- [Exercise requirements] What is needed is the whole of the data, set down exactly.

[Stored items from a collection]
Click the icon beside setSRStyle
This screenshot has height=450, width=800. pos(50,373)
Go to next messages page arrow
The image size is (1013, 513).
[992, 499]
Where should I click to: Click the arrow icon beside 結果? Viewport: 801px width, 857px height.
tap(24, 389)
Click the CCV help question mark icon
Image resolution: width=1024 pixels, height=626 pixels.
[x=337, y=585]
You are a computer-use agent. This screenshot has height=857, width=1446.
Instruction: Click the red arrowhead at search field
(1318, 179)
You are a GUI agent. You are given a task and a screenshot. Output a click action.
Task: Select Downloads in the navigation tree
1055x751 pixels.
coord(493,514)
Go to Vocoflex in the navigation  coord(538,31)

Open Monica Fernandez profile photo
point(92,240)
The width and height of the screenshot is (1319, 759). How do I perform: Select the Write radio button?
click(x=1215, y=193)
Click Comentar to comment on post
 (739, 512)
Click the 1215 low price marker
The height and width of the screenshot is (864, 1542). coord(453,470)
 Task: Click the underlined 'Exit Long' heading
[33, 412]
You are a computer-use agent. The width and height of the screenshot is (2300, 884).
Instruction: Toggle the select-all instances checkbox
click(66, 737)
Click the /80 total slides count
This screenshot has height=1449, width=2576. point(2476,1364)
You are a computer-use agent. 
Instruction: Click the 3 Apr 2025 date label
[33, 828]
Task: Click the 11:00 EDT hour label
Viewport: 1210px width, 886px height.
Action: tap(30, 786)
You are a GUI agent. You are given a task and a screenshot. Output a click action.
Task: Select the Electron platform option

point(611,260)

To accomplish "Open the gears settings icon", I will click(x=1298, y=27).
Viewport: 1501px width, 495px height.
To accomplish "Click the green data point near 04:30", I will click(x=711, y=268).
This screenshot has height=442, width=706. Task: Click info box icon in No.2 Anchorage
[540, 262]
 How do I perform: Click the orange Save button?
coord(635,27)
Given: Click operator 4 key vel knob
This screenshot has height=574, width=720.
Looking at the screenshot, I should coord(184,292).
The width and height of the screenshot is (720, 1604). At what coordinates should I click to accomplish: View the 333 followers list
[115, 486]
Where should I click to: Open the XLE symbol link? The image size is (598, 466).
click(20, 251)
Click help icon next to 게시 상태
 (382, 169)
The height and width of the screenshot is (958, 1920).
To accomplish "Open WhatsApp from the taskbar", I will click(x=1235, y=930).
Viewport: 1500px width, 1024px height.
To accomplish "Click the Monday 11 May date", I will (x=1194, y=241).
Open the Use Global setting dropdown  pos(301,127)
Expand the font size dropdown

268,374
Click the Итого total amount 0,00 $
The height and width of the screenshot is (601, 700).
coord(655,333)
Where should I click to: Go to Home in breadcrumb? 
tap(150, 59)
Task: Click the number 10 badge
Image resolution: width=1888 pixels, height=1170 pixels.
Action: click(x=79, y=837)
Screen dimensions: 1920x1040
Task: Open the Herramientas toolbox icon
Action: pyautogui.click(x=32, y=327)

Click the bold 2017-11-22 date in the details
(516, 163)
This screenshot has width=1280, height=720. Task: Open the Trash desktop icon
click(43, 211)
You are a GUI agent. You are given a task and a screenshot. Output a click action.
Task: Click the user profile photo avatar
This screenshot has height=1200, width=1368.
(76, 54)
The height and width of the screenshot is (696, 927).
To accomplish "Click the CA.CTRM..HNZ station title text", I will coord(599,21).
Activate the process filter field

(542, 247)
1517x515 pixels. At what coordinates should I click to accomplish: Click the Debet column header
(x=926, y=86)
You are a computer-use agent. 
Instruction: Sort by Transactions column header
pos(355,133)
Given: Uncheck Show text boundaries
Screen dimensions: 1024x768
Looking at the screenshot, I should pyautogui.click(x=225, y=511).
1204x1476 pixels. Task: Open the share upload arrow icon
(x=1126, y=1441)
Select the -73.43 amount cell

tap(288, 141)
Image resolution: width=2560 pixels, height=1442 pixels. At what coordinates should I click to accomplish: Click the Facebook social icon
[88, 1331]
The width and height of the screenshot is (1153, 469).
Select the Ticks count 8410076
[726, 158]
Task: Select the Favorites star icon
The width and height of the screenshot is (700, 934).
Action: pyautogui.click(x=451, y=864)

- [Problem solution]
Click the icon beside setSRStyle
This screenshot has height=450, width=800. pos(50,373)
Go to next messages page arrow
The image size is (1013, 513).
[992, 499]
Where should I click to: Click the arrow icon beside 結果? Viewport: 801px width, 857px height.
tap(24, 389)
Click the CCV help question mark icon
Image resolution: width=1024 pixels, height=626 pixels.
[x=337, y=585]
You are a computer-use agent. This screenshot has height=857, width=1446.
Instruction: Click the red arrowhead at search field
(1318, 179)
You are a GUI agent. You are given a task and a screenshot. Output a click action.
Task: Select Downloads in the navigation tree
1055x751 pixels.
coord(493,514)
Go to Vocoflex in the navigation  coord(538,31)

Open Monica Fernandez profile photo
point(92,240)
The width and height of the screenshot is (1319, 759). How do I perform: Select the Write radio button?
click(x=1215, y=193)
Click Comentar to comment on post
 (739, 512)
Click the 1215 low price marker
The height and width of the screenshot is (864, 1542). coord(453,470)
 Task: Click the underlined 'Exit Long' heading
[33, 412]
You are a computer-use agent. The width and height of the screenshot is (2300, 884).
Instruction: Toggle the select-all instances checkbox
click(66, 737)
Click the /80 total slides count
This screenshot has height=1449, width=2576. point(2476,1364)
You are a computer-use agent. 
Instruction: Click the 3 Apr 2025 date label
[33, 828]
Task: Click the 11:00 EDT hour label
Viewport: 1210px width, 886px height.
Action: tap(30, 786)
You are a GUI agent. You are given a task and a screenshot. Output a click action.
Task: Select the Electron platform option

point(611,260)

To accomplish "Open the gears settings icon", I will click(x=1298, y=27).
Viewport: 1501px width, 495px height.
To accomplish "Click the green data point near 04:30", I will click(x=711, y=268).
This screenshot has height=442, width=706. Task: Click info box icon in No.2 Anchorage
[540, 262]
 How do I perform: Click the orange Save button?
coord(635,27)
Given: Click operator 4 key vel knob
This screenshot has height=574, width=720.
Looking at the screenshot, I should coord(184,292).
The width and height of the screenshot is (720, 1604). At what coordinates should I click to accomplish: View the 333 followers list
[115, 486]
Where should I click to: Open the XLE symbol link? The image size is (598, 466).
click(20, 251)
Click help icon next to 게시 상태
 (382, 169)
The height and width of the screenshot is (958, 1920).
To accomplish "Open WhatsApp from the taskbar", I will click(x=1235, y=930).
Viewport: 1500px width, 1024px height.
To accomplish "Click the Monday 11 May date", I will (x=1194, y=241).
Open the Use Global setting dropdown  pos(301,127)
Expand the font size dropdown

268,374
Click the Итого total amount 0,00 $
The height and width of the screenshot is (601, 700).
coord(655,333)
Where should I click to: Go to Home in breadcrumb? 
tap(150, 59)
Task: Click the number 10 badge
Image resolution: width=1888 pixels, height=1170 pixels.
Action: click(x=79, y=837)
Screen dimensions: 1920x1040
Task: Open the Herramientas toolbox icon
Action: pyautogui.click(x=32, y=327)

Click the bold 2017-11-22 date in the details
(516, 163)
This screenshot has width=1280, height=720. Task: Open the Trash desktop icon
click(43, 211)
You are a GUI agent. You are given a task and a screenshot. Output a click action.
Task: Click the user profile photo avatar
This screenshot has height=1200, width=1368.
(76, 54)
The height and width of the screenshot is (696, 927).
To accomplish "Click the CA.CTRM..HNZ station title text", I will coord(599,21).
Activate the process filter field

(542, 247)
1517x515 pixels. At what coordinates should I click to accomplish: Click the Debet column header
(x=926, y=86)
You are a computer-use agent. 
Instruction: Sort by Transactions column header
pos(355,133)
Given: Uncheck Show text boundaries
Screen dimensions: 1024x768
Looking at the screenshot, I should pyautogui.click(x=225, y=511).
1204x1476 pixels. Task: Open the share upload arrow icon
(x=1126, y=1441)
Select the -73.43 amount cell

tap(288, 141)
Image resolution: width=2560 pixels, height=1442 pixels. At what coordinates should I click to accomplish: Click the Facebook social icon
[88, 1331]
The width and height of the screenshot is (1153, 469).
Select the Ticks count 8410076
[726, 158]
Task: Select the Favorites star icon
The width and height of the screenshot is (700, 934).
Action: pyautogui.click(x=451, y=864)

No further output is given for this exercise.